DIRECTIVE:
Copy out each of the rows below word for word, without changing anything.

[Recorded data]
────────────────────────────────────────

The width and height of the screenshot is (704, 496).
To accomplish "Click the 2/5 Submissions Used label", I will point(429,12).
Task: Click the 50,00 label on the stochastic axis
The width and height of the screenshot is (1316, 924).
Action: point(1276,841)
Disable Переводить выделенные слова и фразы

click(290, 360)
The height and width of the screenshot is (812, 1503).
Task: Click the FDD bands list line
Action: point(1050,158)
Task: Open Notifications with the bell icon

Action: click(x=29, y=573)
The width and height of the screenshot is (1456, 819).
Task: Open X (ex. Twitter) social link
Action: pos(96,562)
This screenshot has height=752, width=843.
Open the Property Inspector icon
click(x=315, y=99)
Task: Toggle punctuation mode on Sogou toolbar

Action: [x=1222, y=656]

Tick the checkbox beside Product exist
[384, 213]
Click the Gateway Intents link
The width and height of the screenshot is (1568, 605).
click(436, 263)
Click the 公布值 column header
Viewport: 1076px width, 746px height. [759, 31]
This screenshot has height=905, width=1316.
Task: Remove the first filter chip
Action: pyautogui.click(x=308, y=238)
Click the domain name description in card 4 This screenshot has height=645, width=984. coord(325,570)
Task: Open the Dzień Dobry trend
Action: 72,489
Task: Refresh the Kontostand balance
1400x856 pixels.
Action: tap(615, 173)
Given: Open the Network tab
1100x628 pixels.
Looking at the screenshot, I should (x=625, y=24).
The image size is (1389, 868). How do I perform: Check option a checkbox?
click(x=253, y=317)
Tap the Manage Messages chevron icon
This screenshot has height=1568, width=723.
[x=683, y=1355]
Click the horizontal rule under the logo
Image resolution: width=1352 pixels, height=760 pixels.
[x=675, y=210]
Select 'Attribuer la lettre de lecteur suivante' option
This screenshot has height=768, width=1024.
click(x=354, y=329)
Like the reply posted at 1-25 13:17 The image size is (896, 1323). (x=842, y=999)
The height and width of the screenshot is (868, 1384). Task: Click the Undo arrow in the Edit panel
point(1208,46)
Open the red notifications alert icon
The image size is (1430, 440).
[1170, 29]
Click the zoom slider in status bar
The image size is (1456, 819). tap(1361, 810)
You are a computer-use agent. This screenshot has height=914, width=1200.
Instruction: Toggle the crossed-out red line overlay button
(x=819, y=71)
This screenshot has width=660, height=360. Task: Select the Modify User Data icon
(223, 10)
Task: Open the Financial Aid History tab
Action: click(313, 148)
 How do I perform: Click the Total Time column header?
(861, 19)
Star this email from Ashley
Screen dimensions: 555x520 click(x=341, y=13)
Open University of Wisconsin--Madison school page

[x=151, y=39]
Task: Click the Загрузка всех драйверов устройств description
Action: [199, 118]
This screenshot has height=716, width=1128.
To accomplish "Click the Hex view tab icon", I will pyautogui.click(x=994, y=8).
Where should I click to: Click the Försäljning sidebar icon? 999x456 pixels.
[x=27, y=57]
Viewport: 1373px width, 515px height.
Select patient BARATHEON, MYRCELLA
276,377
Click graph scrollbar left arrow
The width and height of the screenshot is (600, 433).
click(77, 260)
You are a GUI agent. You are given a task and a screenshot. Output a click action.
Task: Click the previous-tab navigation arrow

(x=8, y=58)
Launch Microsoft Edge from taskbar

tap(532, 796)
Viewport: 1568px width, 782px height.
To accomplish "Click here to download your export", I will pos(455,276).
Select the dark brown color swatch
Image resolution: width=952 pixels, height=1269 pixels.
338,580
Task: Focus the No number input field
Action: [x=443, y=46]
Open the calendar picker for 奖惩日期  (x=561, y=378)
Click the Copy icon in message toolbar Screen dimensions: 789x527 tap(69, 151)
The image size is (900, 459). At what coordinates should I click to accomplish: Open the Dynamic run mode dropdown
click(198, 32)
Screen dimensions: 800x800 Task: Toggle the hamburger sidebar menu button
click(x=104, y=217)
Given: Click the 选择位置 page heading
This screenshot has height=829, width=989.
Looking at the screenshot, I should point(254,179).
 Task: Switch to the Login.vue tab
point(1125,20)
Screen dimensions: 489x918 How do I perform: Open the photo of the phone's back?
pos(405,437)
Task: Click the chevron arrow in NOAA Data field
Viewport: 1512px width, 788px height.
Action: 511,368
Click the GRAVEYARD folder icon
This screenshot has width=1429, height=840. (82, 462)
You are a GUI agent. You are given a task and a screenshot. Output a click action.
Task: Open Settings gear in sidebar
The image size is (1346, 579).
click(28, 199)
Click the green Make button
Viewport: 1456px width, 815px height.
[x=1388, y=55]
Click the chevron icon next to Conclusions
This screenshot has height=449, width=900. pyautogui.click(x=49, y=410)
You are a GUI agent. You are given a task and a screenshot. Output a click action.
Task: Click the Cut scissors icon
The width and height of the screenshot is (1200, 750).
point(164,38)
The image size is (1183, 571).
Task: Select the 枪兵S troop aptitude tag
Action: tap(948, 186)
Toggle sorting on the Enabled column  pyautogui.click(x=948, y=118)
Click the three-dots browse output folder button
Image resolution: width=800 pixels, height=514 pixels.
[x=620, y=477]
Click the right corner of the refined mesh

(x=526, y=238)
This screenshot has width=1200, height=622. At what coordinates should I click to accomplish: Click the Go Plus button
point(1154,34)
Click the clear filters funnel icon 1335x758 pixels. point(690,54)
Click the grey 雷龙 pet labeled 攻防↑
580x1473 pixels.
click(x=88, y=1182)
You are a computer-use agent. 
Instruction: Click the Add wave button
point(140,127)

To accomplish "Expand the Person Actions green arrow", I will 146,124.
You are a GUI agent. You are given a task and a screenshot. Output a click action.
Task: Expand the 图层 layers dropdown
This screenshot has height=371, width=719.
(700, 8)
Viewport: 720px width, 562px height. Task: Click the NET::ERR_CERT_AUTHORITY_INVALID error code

────────────────────────────────────────

SOLUTION FOR THIS TASK:
The width and height of the screenshot is (704, 496).
To accomplish "Click the 2/5 Submissions Used label", I will point(429,12).
Task: Click the 50,00 label on the stochastic axis
The width and height of the screenshot is (1316, 924).
Action: point(1276,841)
Disable Переводить выделенные слова и фразы

click(290, 360)
The height and width of the screenshot is (812, 1503).
Task: Click the FDD bands list line
Action: point(1050,158)
Task: Open Notifications with the bell icon

Action: click(x=29, y=573)
The width and height of the screenshot is (1456, 819).
Task: Open X (ex. Twitter) social link
Action: pos(96,562)
This screenshot has height=752, width=843.
Open the Property Inspector icon
click(x=315, y=99)
Task: Toggle punctuation mode on Sogou toolbar

Action: [x=1222, y=656]

Tick the checkbox beside Product exist
[384, 213]
Click the Gateway Intents link
The width and height of the screenshot is (1568, 605).
click(436, 263)
Click the 公布值 column header
Viewport: 1076px width, 746px height. [759, 31]
This screenshot has height=905, width=1316.
Task: Remove the first filter chip
Action: pyautogui.click(x=308, y=238)
Click the domain name description in card 4 This screenshot has height=645, width=984. coord(325,570)
Task: Open the Dzień Dobry trend
Action: 72,489
Task: Refresh the Kontostand balance
1400x856 pixels.
Action: tap(615, 173)
Given: Open the Network tab
1100x628 pixels.
Looking at the screenshot, I should (x=625, y=24).
The image size is (1389, 868). How do I perform: Check option a checkbox?
click(x=253, y=317)
Tap the Manage Messages chevron icon
This screenshot has height=1568, width=723.
[x=683, y=1355]
Click the horizontal rule under the logo
Image resolution: width=1352 pixels, height=760 pixels.
[x=675, y=210]
Select 'Attribuer la lettre de lecteur suivante' option
This screenshot has height=768, width=1024.
click(x=354, y=329)
Like the reply posted at 1-25 13:17 The image size is (896, 1323). (x=842, y=999)
The height and width of the screenshot is (868, 1384). Task: Click the Undo arrow in the Edit panel
point(1208,46)
Open the red notifications alert icon
The image size is (1430, 440).
[1170, 29]
Click the zoom slider in status bar
The image size is (1456, 819). tap(1361, 810)
You are a computer-use agent. This screenshot has height=914, width=1200.
Instruction: Toggle the crossed-out red line overlay button
(x=819, y=71)
This screenshot has width=660, height=360. Task: Select the Modify User Data icon
(223, 10)
Task: Open the Financial Aid History tab
Action: click(313, 148)
 How do I perform: Click the Total Time column header?
(861, 19)
Star this email from Ashley
Screen dimensions: 555x520 click(x=341, y=13)
Open University of Wisconsin--Madison school page

[x=151, y=39]
Task: Click the Загрузка всех драйверов устройств description
Action: [199, 118]
This screenshot has height=716, width=1128.
To accomplish "Click the Hex view tab icon", I will pyautogui.click(x=994, y=8).
Where should I click to: Click the Försäljning sidebar icon? 999x456 pixels.
[x=27, y=57]
Viewport: 1373px width, 515px height.
Select patient BARATHEON, MYRCELLA
276,377
Click graph scrollbar left arrow
The width and height of the screenshot is (600, 433).
click(77, 260)
You are a GUI agent. You are given a task and a screenshot. Output a click action.
Task: Click the previous-tab navigation arrow

(x=8, y=58)
Launch Microsoft Edge from taskbar

tap(532, 796)
Viewport: 1568px width, 782px height.
To accomplish "Click here to download your export", I will pos(455,276).
Select the dark brown color swatch
Image resolution: width=952 pixels, height=1269 pixels.
338,580
Task: Focus the No number input field
Action: [x=443, y=46]
Open the calendar picker for 奖惩日期  (x=561, y=378)
Click the Copy icon in message toolbar Screen dimensions: 789x527 tap(69, 151)
The image size is (900, 459). At what coordinates should I click to accomplish: Open the Dynamic run mode dropdown
click(198, 32)
Screen dimensions: 800x800 Task: Toggle the hamburger sidebar menu button
click(x=104, y=217)
Given: Click the 选择位置 page heading
This screenshot has height=829, width=989.
Looking at the screenshot, I should point(254,179).
 Task: Switch to the Login.vue tab
point(1125,20)
Screen dimensions: 489x918 How do I perform: Open the photo of the phone's back?
pos(405,437)
Task: Click the chevron arrow in NOAA Data field
Viewport: 1512px width, 788px height.
Action: 511,368
Click the GRAVEYARD folder icon
This screenshot has width=1429, height=840. (82, 462)
You are a GUI agent. You are given a task and a screenshot. Output a click action.
Task: Open Settings gear in sidebar
The image size is (1346, 579).
click(28, 199)
Click the green Make button
Viewport: 1456px width, 815px height.
[x=1388, y=55]
Click the chevron icon next to Conclusions
This screenshot has height=449, width=900. pyautogui.click(x=49, y=410)
You are a GUI agent. You are given a task and a screenshot. Output a click action.
Task: Click the Cut scissors icon
The width and height of the screenshot is (1200, 750).
point(164,38)
The image size is (1183, 571).
Task: Select the 枪兵S troop aptitude tag
Action: tap(948, 186)
Toggle sorting on the Enabled column  pyautogui.click(x=948, y=118)
Click the three-dots browse output folder button
Image resolution: width=800 pixels, height=514 pixels.
[x=620, y=477]
Click the right corner of the refined mesh

(x=526, y=238)
This screenshot has width=1200, height=622. At what coordinates should I click to accomplish: Click the Go Plus button
point(1154,34)
Click the clear filters funnel icon 1335x758 pixels. point(690,54)
Click the grey 雷龙 pet labeled 攻防↑
580x1473 pixels.
click(x=88, y=1182)
You are a computer-use agent. 
Instruction: Click the Add wave button
point(140,127)

To accomplish "Expand the Person Actions green arrow", I will 146,124.
You are a GUI agent. You are given a task and a screenshot. Output a click action.
Task: Expand the 图层 layers dropdown
This screenshot has height=371, width=719.
(700, 8)
Viewport: 720px width, 562px height. Task: Click the NET::ERR_CERT_AUTHORITY_INVALID error code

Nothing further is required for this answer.